MSTR, of course, is the ticker symbol for MicroStrategy, or Strategy, as the company is now known. Strategy, fronted by Michael Saylor, pioneered the “bitcoin treasury” model that’s now been copied by Metaplanet and dozens of other companies. Strategy plans to raise $84 billion, according to its most recent announcement, across equity and fixed income instruments.

Here are three questions:

1. Earnings?
MSTR “earnings” and “price targets” are… Well, they don’t really mean the same thing, especially once the effect of ASC 2023-08 is backed out. It’s just the price of bitcoin and financing, plain and simple. Wall Street analysts and pundits should get that right.

2. Strategy?
You can’t just say, “Strategy.” You have to say, “Strategy; you know, it used to be Microstrategy.” Like Prince, Puff Daddy, Kanye West and Twitter. NB: folks say “strategy” (small “s”) a lot already.

3. Don’t be a hater?
MSTR supports a market cap of $107b with bitcoin holdings of $53b and laser-eyed goodwill. No lifeboat, no parachute, no apparent Plan B. If it fails, the bitcoin market could take the blame.

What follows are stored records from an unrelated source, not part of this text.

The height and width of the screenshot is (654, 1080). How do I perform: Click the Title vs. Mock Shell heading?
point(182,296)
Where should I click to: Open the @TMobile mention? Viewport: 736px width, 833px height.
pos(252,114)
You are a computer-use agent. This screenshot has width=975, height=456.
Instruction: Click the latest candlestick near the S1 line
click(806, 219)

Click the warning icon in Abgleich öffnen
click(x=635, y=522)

Those eye-rollers (and some obsequious media coverage) notwithstanding, we can agree that:

– The capital raises are truly awesome. The force is strong in this one.

– MSTR is up 36% on the year, compared to less than 5% for bitcoin. Who am I to throw stones?

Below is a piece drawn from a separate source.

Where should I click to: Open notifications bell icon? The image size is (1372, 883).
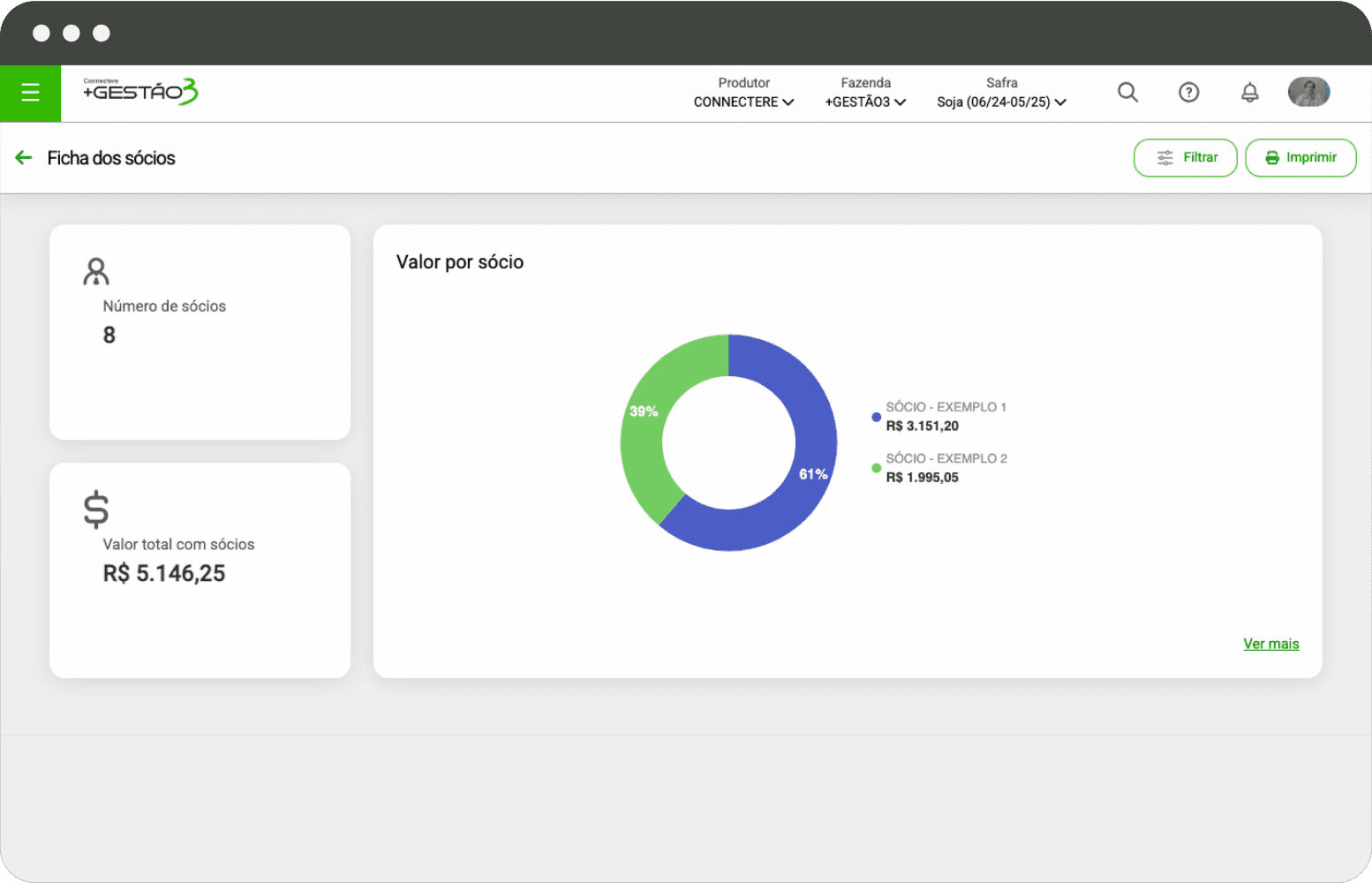(x=1249, y=92)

– MSTR cleverly uses stock price volatility as a feature, not a bug, for 1) issuing mouth-watering converts, 2) attracting listed options volume, and 3) corporate “yield” strategies. (Just please stop calling option-selling a “yield strategy.” And I said “strategy” again. Small “s”.)

– The preferreds (STRK and STRF) hit the mark with some folks who like preferreds. Some of my preferreds friends are smitten.

Strategy (big “S”) has not only created a movement, but a category. Levered MSTR ETFs (including this new one which pays “income”) serve the market for whom MSTR’s 70 vol is dull. Grayscale announced an ETF that tracks 30 companies that hold at least 100 bitcoin.

Last, but not least, Cantor Equity Partners, a SPAC, is merging to form Twenty One Capital, which will hold $3 billion of bitcoin. Mention this trend in a room full of pundits and they’ll yell “Gamestop!” in unison. It’s fun.